A data scientist’s toolkit
I’ve had my current laptop for a while, so I sometimes take for granted (or forget) all the tools I have available locally. I recently went through the drill of cataloging what I have installed and will need to reinstall when I upgrade. (I also have the current setup imaged for use in a virtual environment or complete hard drive failure).
I’ll use this post as a running inventory and updated as needed
Databases and associated tools
Oracle 11 – Available for free with some restrictions
SQL Developer – Open source Oracle client tool. This one is free !
TOAD – Great client for Oracle.
MySQL – Open source database.
HeidiSQL – MySQL client. Great for the basics, and it’s open source
Postgres – Open source database
PostGIS – Add on to facilitate data based GIS analysis
Statistical
R – Open source statistical programming language
RStudio – Open source IDE for R
SAS – SAS Student Edition is now freely available. It is run under VMWare. It’s great to be able to have this locally to do small development and training/refreshing when a full fledged version is not available. It’s not full featured, but the basics are here LINK
Splus – I owned a copy of this from way back when in graduate school. S was R before R was cool (though I just use R now)

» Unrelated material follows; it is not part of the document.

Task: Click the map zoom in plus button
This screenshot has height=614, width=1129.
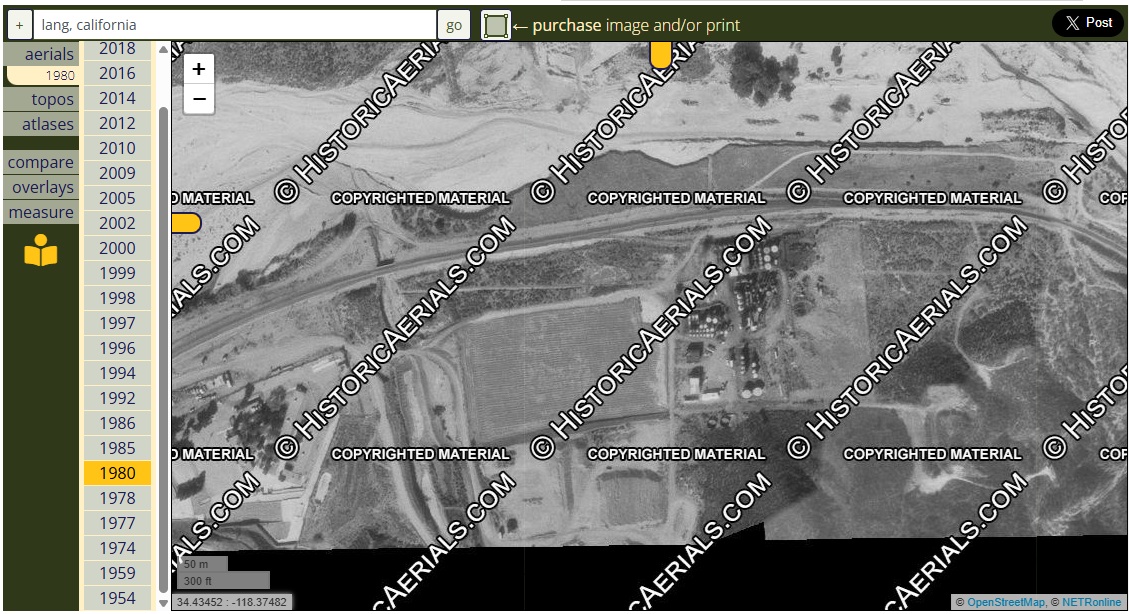Action: (199, 69)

RatStats – I used this free tool when doing some claim analysis projects. It’s fairly limited in functionality, but what it does, it does well. It was created by the Office of the Inspector General, and is used a lot for creating random sampling. Nothing here you can’t get in R or SAS, but is generally accepted for claims review compliance audits http://oig.hhs.gov/compliance/rat-stats/
Scripting and general programming
Python – I do most of my general programming and scripting in Python
Ipython – For some reason, I used to work just in Notepad+ and IDLE as my development environment Never again ! I’d highly recommend anyone learning Python to go with IPython and Ipython notebooks from the beginning.
BeautifulSoup – Python package for web scraping. Very powerful scraper that has yet to fail me.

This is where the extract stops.